**MATERIAL FOR THIS EXERCISE**
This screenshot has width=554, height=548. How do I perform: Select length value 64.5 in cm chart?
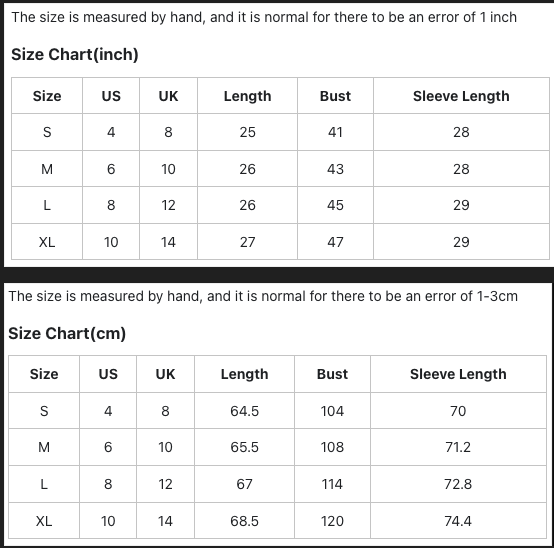click(x=244, y=411)
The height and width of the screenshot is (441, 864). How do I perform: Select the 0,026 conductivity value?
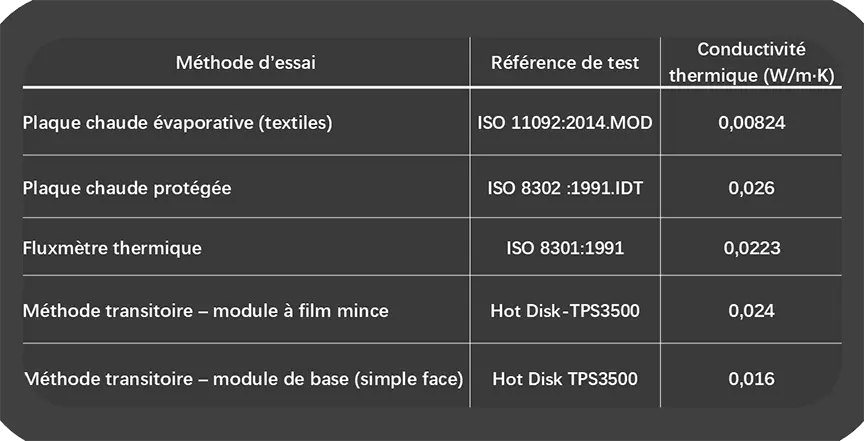click(752, 187)
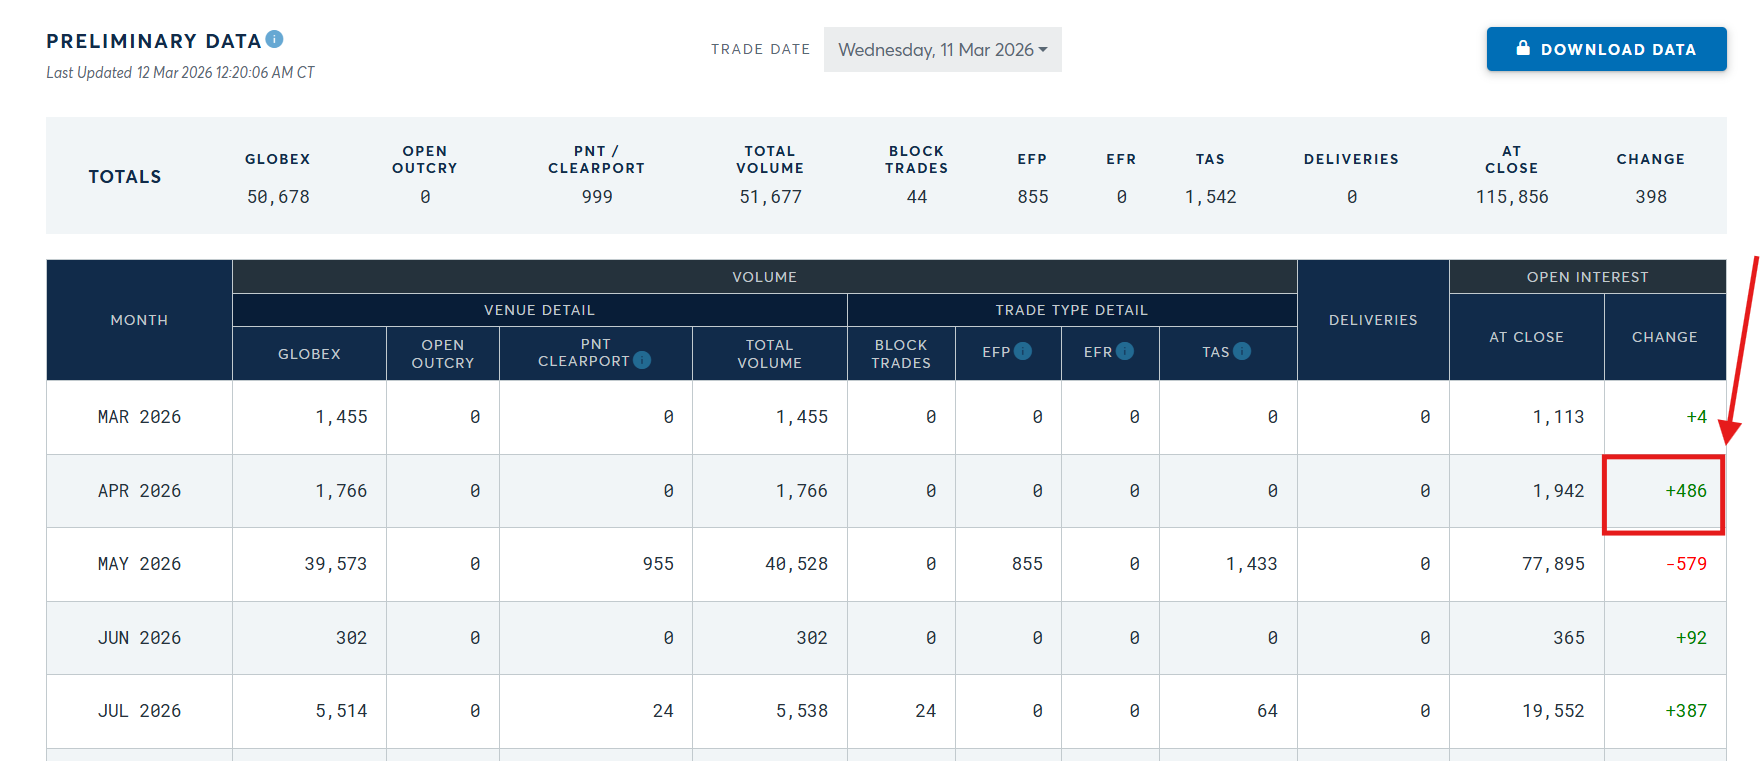Click the highlighted +486 change value
Image resolution: width=1760 pixels, height=761 pixels.
(1685, 491)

**TASK BRIEF**
From the entries above, copy every line that contains the word "height", with no changes to the wording.

**RESPONSE TO THIS TASK**
This screenshot has width=554, height=548. How do I perform: Select length value 64.5 in cm chart?
The height and width of the screenshot is (441, 864). How do I perform: Select the 0,026 conductivity value?
Image resolution: width=1760 pixels, height=761 pixels.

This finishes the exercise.